start Records for the exercise
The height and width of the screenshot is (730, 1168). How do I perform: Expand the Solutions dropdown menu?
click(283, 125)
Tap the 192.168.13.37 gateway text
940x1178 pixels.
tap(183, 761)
end Records for the exercise
Rewrite the records with "Solutions" renamed to "Services" and nothing else changed.

Exercise result:
The height and width of the screenshot is (730, 1168). How do I perform: Expand the Services dropdown menu?
click(283, 125)
Tap the 192.168.13.37 gateway text
940x1178 pixels.
tap(183, 761)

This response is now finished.